Depuis plus de vingt ans, inlassablement, Thomas Lévy-Lasne pointe les travers de la société dans laquelle nous vivons. Pertinence du contenu avec le contenant, ce n’est pas un hasard si l’artiste enchâsse sa rétrospective dans un double format : l’exposition au Centre d’art Les Églises de Chelles et la publication de sa première monographie de 288 pages aux éditions de l’École des Beaux-Arts de Paris avec un titre commun : La fin du banal.
De 2004 à 2024, Thomas Lévy-Lasne est ainsi passé d’une peinture figurative du quotidien et de l’intime, d’une certaine banalité des invariants humains, à constater que c’est cette banalité même qui s’échappe des mains du peintre avec la dérive climatique.
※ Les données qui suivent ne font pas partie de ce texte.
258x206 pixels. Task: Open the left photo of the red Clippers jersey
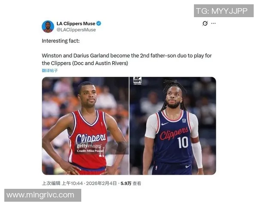point(85,126)
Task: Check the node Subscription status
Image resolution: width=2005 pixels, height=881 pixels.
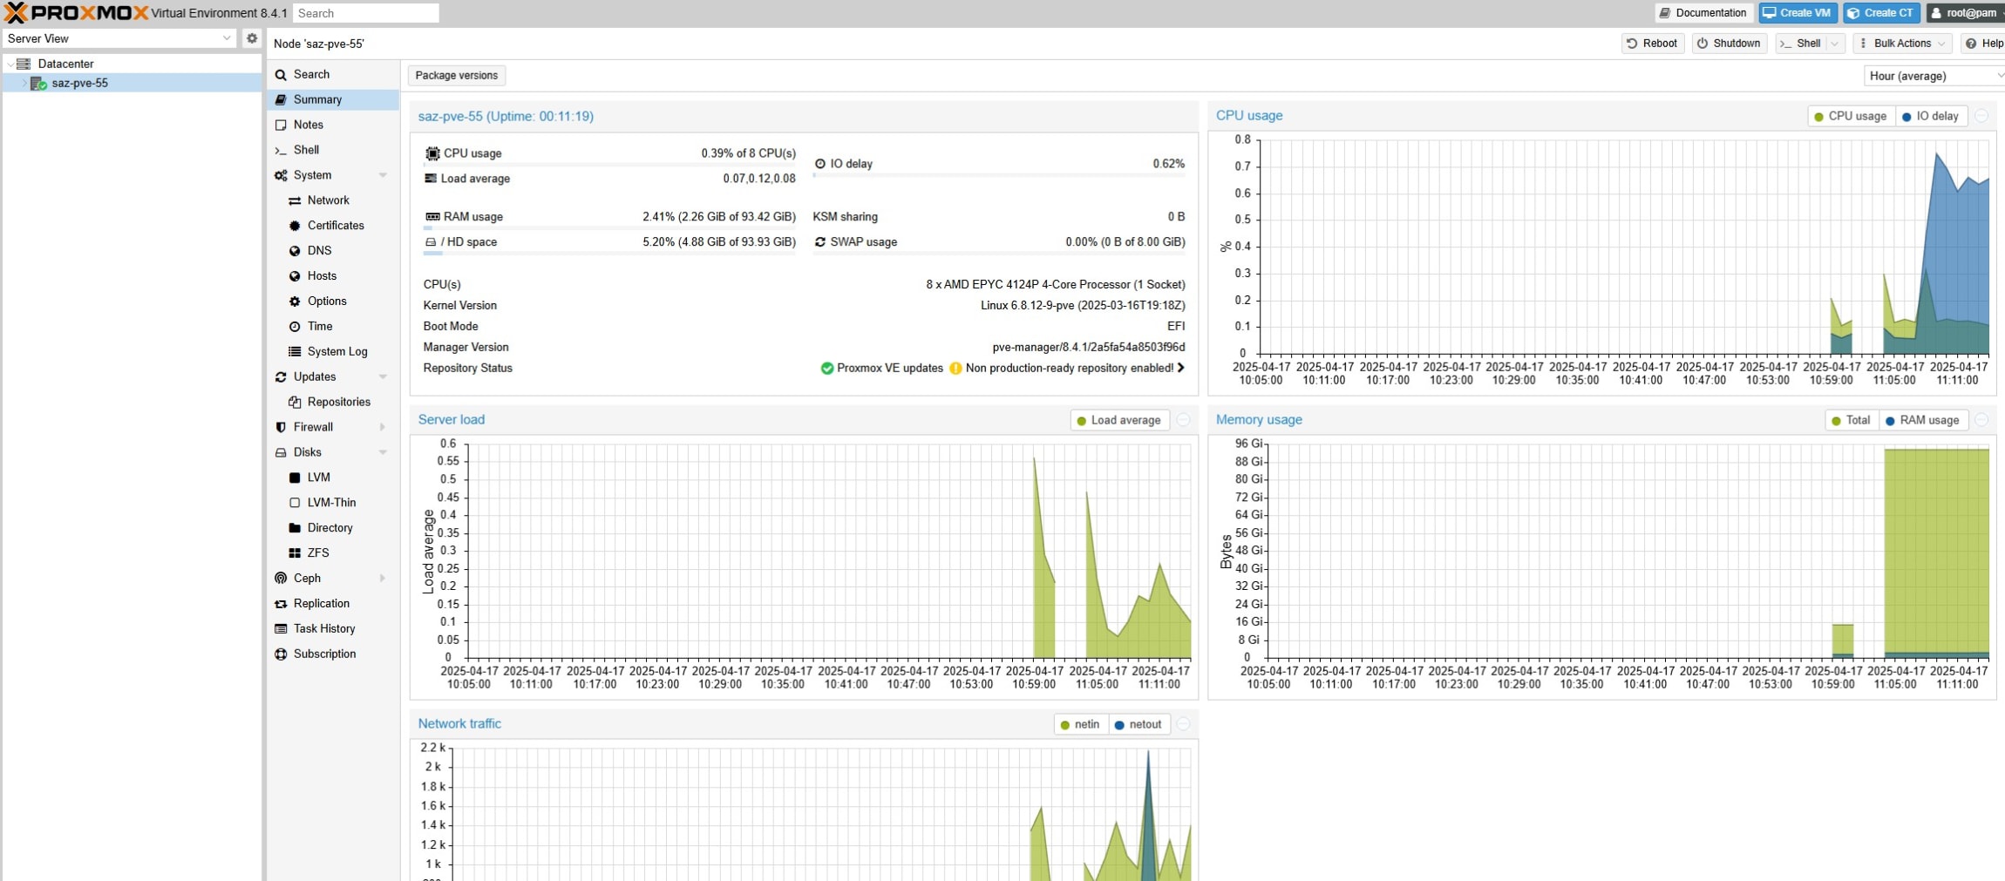Action: [326, 654]
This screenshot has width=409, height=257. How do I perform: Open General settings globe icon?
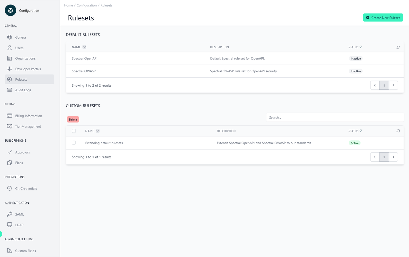point(10,37)
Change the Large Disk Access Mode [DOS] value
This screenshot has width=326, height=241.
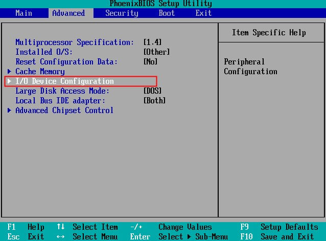coord(152,91)
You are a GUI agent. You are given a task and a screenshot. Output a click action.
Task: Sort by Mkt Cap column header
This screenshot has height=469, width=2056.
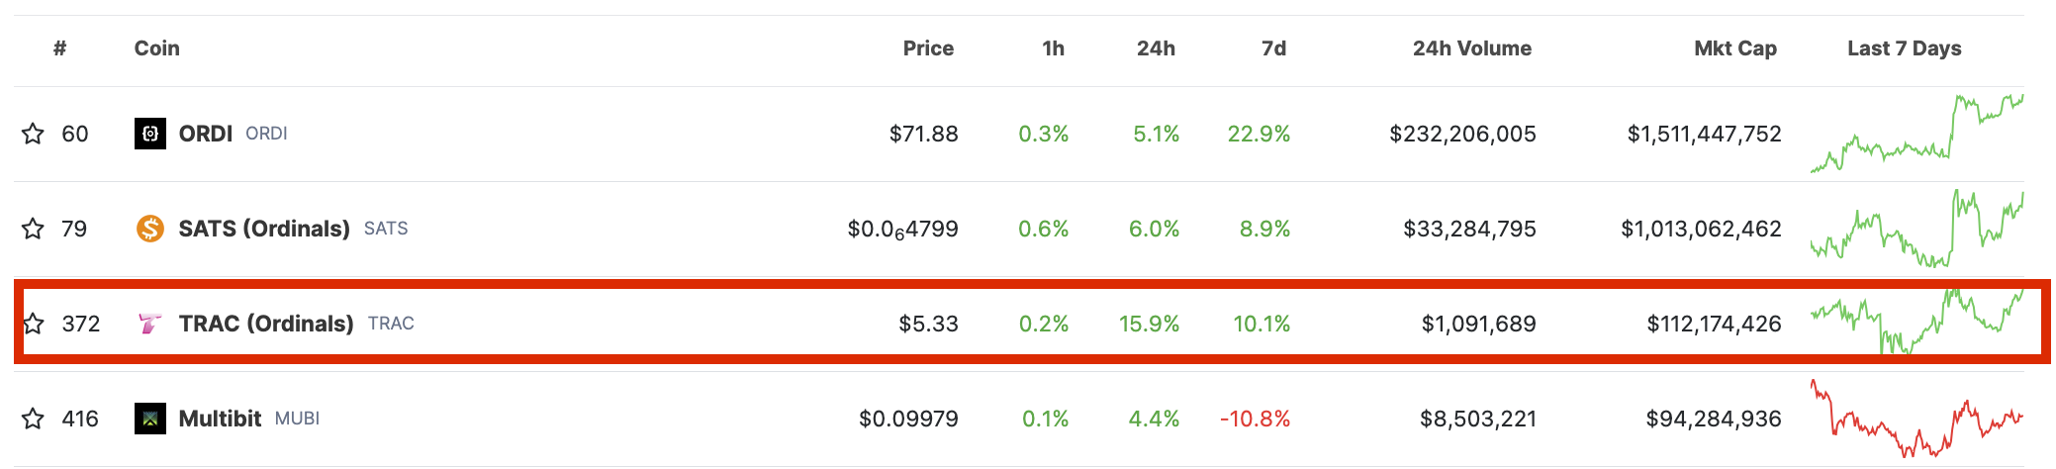(1735, 48)
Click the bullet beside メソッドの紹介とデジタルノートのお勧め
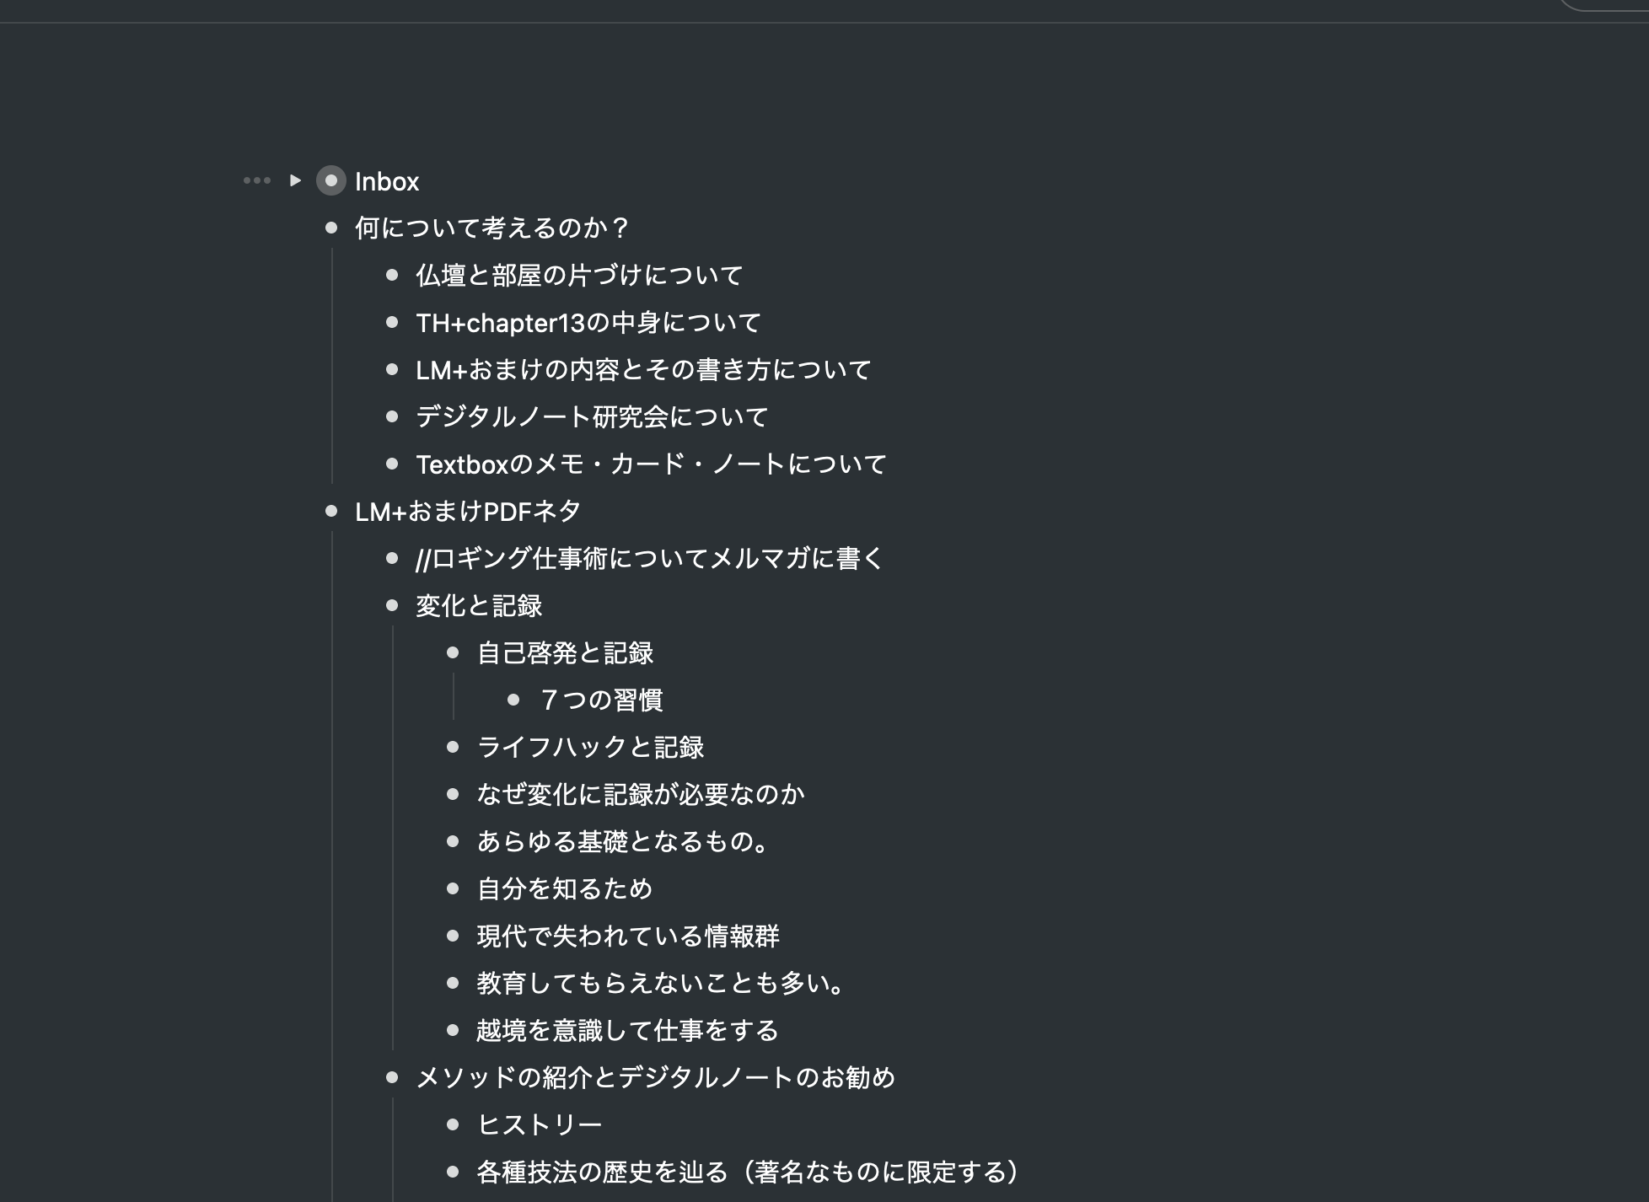1649x1202 pixels. point(392,1076)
De l’invariabilité de nos certitudes à la fragilité de l’existence, cette rétrospective nous dévoile un monde qui bascule.
Dans son exposition aux Églises, le fil du temps s’étire d’un mur à l’autre, des portraits de proches du début, aux humains face aux écrans, des aquarelles de fête au sexe et à la mort. S’il représente toujours les passions humaines dans un style réaliste reconnaissable, c’est pour mieux se défaire d’une certaine forme de moralité. Les choses sont là comme elles apparaissent, pourrait-on lire en sous-titre.
Avec l’accélération de la dérive climatique, les sujets du peintre se sont également précipités : il passe du « je » au « nous », « nous » espèce en voie d’extinction. Des touristes se prenant en photo à l’entrée du camp
d’Auschwitz-Birkenau aux restes de la ville de Pripiat, autant de lieux symptomatiques du mal, rendus à leur banalité. Le mal est partout, comme dans «Le Bosco» de la Villa Médicis en voie de disparition ou dans ses «biodômes» espaces artificiels reconstituant l’idée de nature.
On sent une grande avidité dans l’exécution, l’artiste dévore le réel pour mieux le rendre et nous interpeller, nous séduire. Poil par poil, brin après brin, Thomas Lévy-Lasne démontre par son traitement réaliste, une attention et un soin du monde dans une injonction contradictoire tragique. Autant de temps consacré à des tableaux, voués à la durée, chargés d’un doute vertigineux dans la possibilité des conditions mêmes de leur permanence.